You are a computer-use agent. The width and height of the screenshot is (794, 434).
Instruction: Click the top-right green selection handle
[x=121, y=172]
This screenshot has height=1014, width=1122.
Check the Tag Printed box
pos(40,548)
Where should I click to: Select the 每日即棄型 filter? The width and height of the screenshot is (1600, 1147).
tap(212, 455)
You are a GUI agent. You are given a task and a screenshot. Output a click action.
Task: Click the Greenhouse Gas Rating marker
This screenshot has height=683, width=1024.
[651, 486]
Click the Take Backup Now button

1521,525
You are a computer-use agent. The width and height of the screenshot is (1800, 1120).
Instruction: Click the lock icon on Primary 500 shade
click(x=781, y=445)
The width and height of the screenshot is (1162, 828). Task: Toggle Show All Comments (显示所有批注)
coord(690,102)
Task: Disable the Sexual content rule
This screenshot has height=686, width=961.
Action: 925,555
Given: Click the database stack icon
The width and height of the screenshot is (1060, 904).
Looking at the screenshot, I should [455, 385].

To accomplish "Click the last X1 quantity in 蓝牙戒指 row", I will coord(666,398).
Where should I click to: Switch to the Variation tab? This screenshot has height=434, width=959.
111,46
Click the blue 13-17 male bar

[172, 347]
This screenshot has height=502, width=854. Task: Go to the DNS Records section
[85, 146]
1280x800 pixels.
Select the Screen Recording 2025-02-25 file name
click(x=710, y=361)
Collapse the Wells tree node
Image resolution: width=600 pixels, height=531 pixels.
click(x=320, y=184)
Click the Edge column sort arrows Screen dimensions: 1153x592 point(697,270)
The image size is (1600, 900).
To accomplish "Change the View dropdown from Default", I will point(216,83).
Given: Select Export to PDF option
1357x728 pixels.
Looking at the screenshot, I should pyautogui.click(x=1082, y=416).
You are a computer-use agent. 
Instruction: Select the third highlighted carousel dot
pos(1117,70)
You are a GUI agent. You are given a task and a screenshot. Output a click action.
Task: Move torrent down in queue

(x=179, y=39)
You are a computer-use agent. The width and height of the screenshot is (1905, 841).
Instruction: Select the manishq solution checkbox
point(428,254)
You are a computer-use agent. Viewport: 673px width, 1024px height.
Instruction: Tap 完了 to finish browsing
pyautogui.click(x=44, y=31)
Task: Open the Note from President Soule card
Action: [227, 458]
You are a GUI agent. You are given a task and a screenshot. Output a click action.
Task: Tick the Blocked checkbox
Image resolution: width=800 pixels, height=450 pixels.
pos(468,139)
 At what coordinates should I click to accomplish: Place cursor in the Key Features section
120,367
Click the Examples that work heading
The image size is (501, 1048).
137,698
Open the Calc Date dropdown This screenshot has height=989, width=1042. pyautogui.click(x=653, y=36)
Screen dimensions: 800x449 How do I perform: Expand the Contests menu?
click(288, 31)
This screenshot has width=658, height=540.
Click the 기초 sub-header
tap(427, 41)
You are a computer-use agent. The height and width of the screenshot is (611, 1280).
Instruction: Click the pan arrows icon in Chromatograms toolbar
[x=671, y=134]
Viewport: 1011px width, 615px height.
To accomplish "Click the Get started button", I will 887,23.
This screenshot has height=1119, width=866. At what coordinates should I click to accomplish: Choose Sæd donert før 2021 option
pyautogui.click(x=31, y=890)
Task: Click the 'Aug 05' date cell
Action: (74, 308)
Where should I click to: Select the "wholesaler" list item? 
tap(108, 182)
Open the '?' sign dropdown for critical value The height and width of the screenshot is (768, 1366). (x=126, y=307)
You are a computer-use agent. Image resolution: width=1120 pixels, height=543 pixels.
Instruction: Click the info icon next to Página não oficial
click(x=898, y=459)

----------

Exercise objective → Set down each line of the data precisely as it appears above.

Response to the exercise →
You are a computer-use agent. The width and height of the screenshot is (794, 434).
Instruction: Click the top-right green selection handle
[x=121, y=172]
This screenshot has height=1014, width=1122.
Check the Tag Printed box
pos(40,548)
Where should I click to: Select the 每日即棄型 filter? The width and height of the screenshot is (1600, 1147).
tap(212, 455)
You are a GUI agent. You are given a task and a screenshot. Output a click action.
Task: Click the Greenhouse Gas Rating marker
This screenshot has height=683, width=1024.
[651, 486]
Click the Take Backup Now button

1521,525
You are a computer-use agent. The width and height of the screenshot is (1800, 1120).
Instruction: Click the lock icon on Primary 500 shade
click(x=781, y=445)
The width and height of the screenshot is (1162, 828). Task: Toggle Show All Comments (显示所有批注)
coord(690,102)
Task: Disable the Sexual content rule
This screenshot has height=686, width=961.
Action: 925,555
Given: Click the database stack icon
The width and height of the screenshot is (1060, 904).
Looking at the screenshot, I should [455, 385].

To accomplish "Click the last X1 quantity in 蓝牙戒指 row", I will coord(666,398).
Where should I click to: Switch to the Variation tab? This screenshot has height=434, width=959.
111,46
Click the blue 13-17 male bar

[172, 347]
This screenshot has height=502, width=854. Task: Go to the DNS Records section
[85, 146]
1280x800 pixels.
Select the Screen Recording 2025-02-25 file name
click(x=710, y=361)
Collapse the Wells tree node
Image resolution: width=600 pixels, height=531 pixels.
click(x=320, y=184)
Click the Edge column sort arrows Screen dimensions: 1153x592 point(697,270)
The image size is (1600, 900).
To accomplish "Change the View dropdown from Default", I will point(216,83).
Given: Select Export to PDF option
1357x728 pixels.
Looking at the screenshot, I should pyautogui.click(x=1082, y=416).
You are a computer-use agent. 
Instruction: Select the third highlighted carousel dot
pos(1117,70)
You are a GUI agent. You are given a task and a screenshot. Output a click action.
Task: Move torrent down in queue

(x=179, y=39)
You are a computer-use agent. The width and height of the screenshot is (1905, 841).
Instruction: Select the manishq solution checkbox
point(428,254)
You are a computer-use agent. Viewport: 673px width, 1024px height.
Instruction: Tap 完了 to finish browsing
pyautogui.click(x=44, y=31)
Task: Open the Note from President Soule card
Action: [227, 458]
You are a GUI agent. You are given a task and a screenshot. Output a click action.
Task: Tick the Blocked checkbox
Image resolution: width=800 pixels, height=450 pixels.
pos(468,139)
 At what coordinates should I click to accomplish: Place cursor in the Key Features section
120,367
Click the Examples that work heading
The image size is (501, 1048).
137,698
Open the Calc Date dropdown This screenshot has height=989, width=1042. pyautogui.click(x=653, y=36)
Screen dimensions: 800x449 How do I perform: Expand the Contests menu?
click(288, 31)
This screenshot has width=658, height=540.
Click the 기초 sub-header
tap(427, 41)
You are a computer-use agent. The height and width of the screenshot is (611, 1280).
Instruction: Click the pan arrows icon in Chromatograms toolbar
[x=671, y=134]
Viewport: 1011px width, 615px height.
To accomplish "Click the Get started button", I will 887,23.
This screenshot has height=1119, width=866. At what coordinates should I click to accomplish: Choose Sæd donert før 2021 option
pyautogui.click(x=31, y=890)
Task: Click the 'Aug 05' date cell
Action: (74, 308)
Where should I click to: Select the "wholesaler" list item? 
tap(108, 182)
Open the '?' sign dropdown for critical value The height and width of the screenshot is (768, 1366). (x=126, y=307)
You are a computer-use agent. Image resolution: width=1120 pixels, height=543 pixels.
Instruction: Click the info icon next to Página não oficial
click(x=898, y=459)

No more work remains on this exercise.